Annual precipitation data were obtained from long-term weather stations within each metropolitan region that are part of the NOAA Global Historical Climatology Network (version 3.11-por-2013080913; stations are identified in figure 1). We compared annual precipitation from the station with the overlay of 800 m resolution PRISM annual precipitation dataset (PRISM Climate Group, www.prism.oregonstate.edu) and land cover at the scales of the entire dataset, within each region across years, and within each region for each year. For these analyses, we resampled the 800 m pixels to the 250 m analysis grid and extracted the distribution of annual precipitation for the low density and wildland cover types for each region. Station precipitation totals and cover type means across all regions were highly correlated (0.96 for low density; 0.97 for wildland). Regressions were conducted between annual precipitation at the station and mean precipitation within each cover type for all regions; 95% confidence intervals of all slopes included 1.0. The coefficient of variation (standard deviation divided by the mean times 100) spatial variation within the two cover types for each region and year was on average 23% for the wildland and 21% for the low density developed. The difference between the mean and station precipitation for each year and region (total of 154 comparisons) was within two standard deviations of the cover variation for 82% of the low development and wildland annual precipitation and the remaining cases were within three standard deviations. At the annual scale, these tests showed the suitability of using the station as representative of each region although interpretations should still recognize variation in precipitation occurring within each metropolitan region.

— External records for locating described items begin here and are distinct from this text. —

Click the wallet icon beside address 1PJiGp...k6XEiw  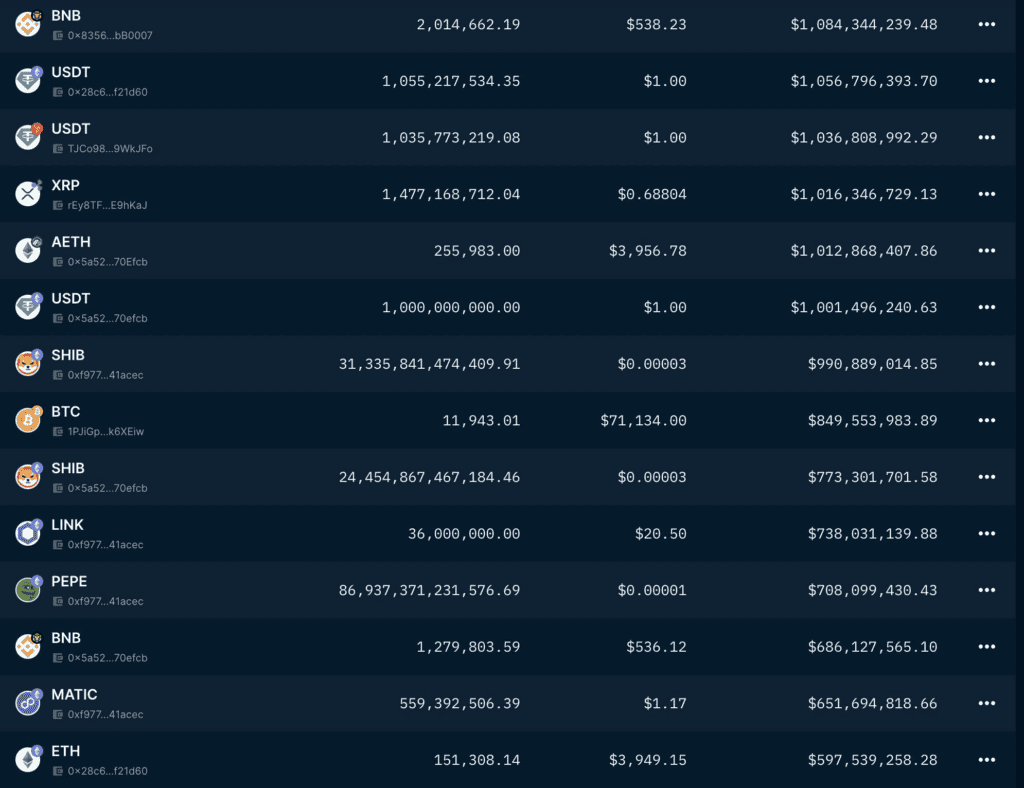58,432

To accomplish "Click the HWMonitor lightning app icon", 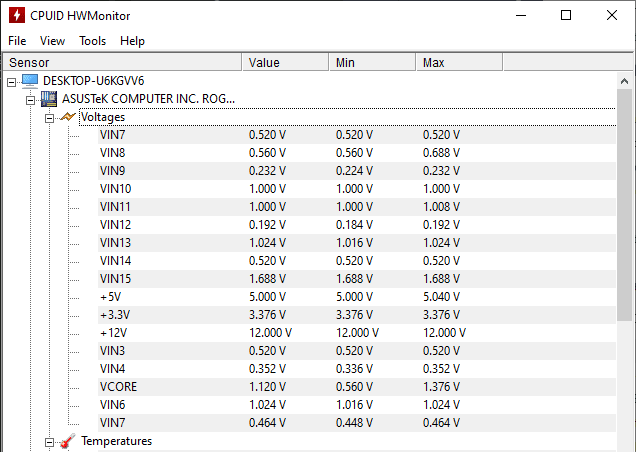I will click(x=16, y=15).
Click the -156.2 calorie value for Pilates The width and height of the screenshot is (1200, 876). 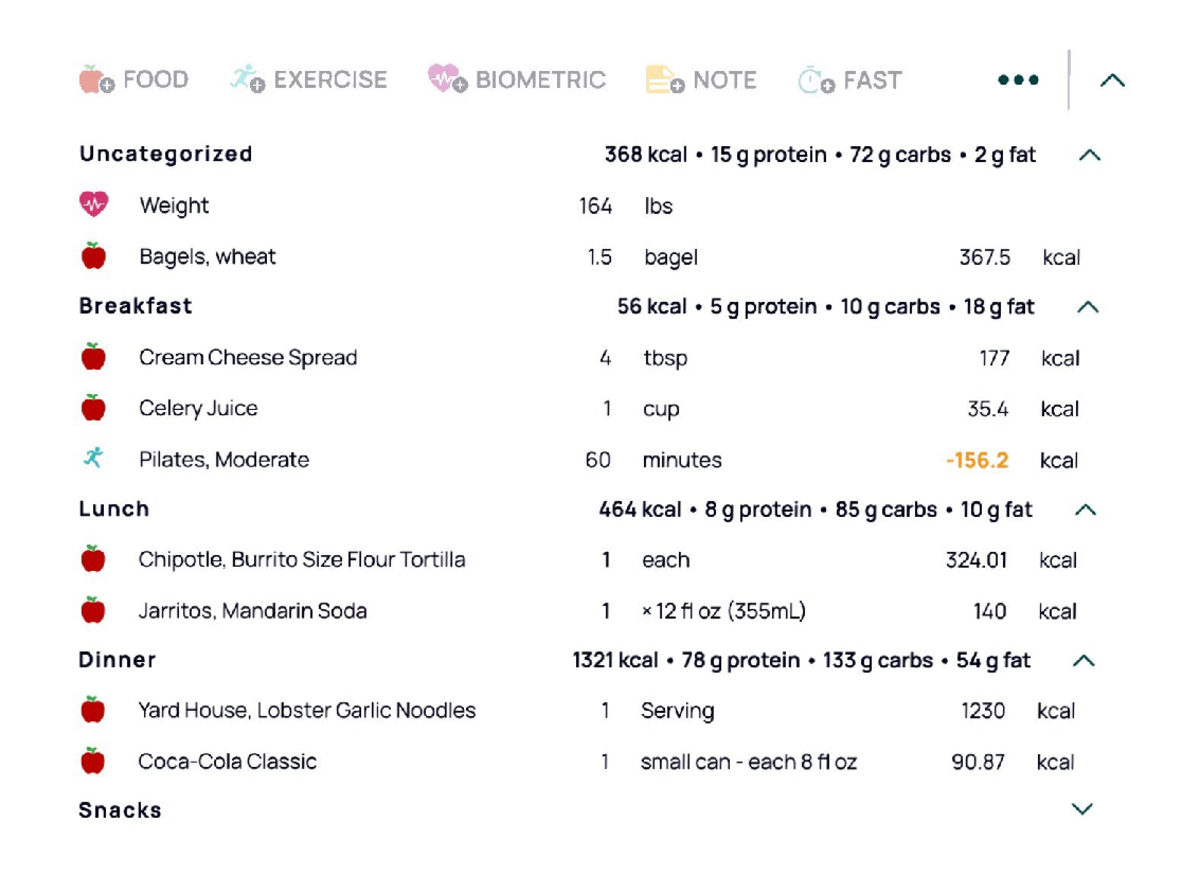tap(976, 459)
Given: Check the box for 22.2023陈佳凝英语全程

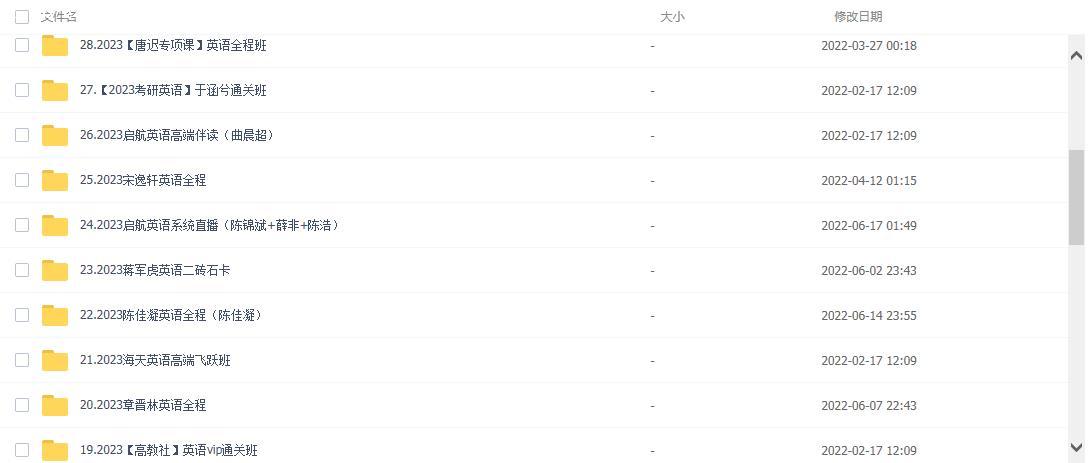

Residential income was obtained from the 2000 US Census data. Census derived socioeconomic data have been extensively used in comparisons of urban residential and ecosystem patterns (Hope et al 2003, Huang et al 2011, Jenerette et al 2011). For each metropolitan region we separately classified the low density urban areas into individually determined upper, intermediate, and lower thirds of income classes.
Vegetation greenness was estimated using the EVI from MODIS Product MOD13Q1, 16-day composite data with 250 m resolution (Huete et al 2002) acquired from EOS Data Center. The EVI provides a measure of photosynthetic activity or greenness using the reflectivity and absorption by plants for specific bands, with higher values indicating more biomass or photosynthetic activity (Friedl et al 1995). We used complete annual data beginning in 2001 and extending until 2010. The data for each city were subset and projected onto UTM with locally appropriate parameters using MODISTOOL and then organized within ArcGIS (ESRI, Redlands CA) as a geodatabase. Los Angeles was unique in our study region in that nearly all low lying areas have effectively been developed and the remaining wildlands are primarily located at higher elevations, confounding the comparisons. We tested this by examining land cover overlays with 800 m PRISM data and found that wildland covers received on average 13% more precipitation and in the wettest year 29% more precipitation than the low density urban land cover. Thus, we did not evaluate wildlands for comparison with urbanized lands in Los Angeles and recognize finding appropriate comparisons for urban and wildland is a challenge in many urban studies. All other metropolitan regions included extensive areas suitable for comparison between low density urban and wildland.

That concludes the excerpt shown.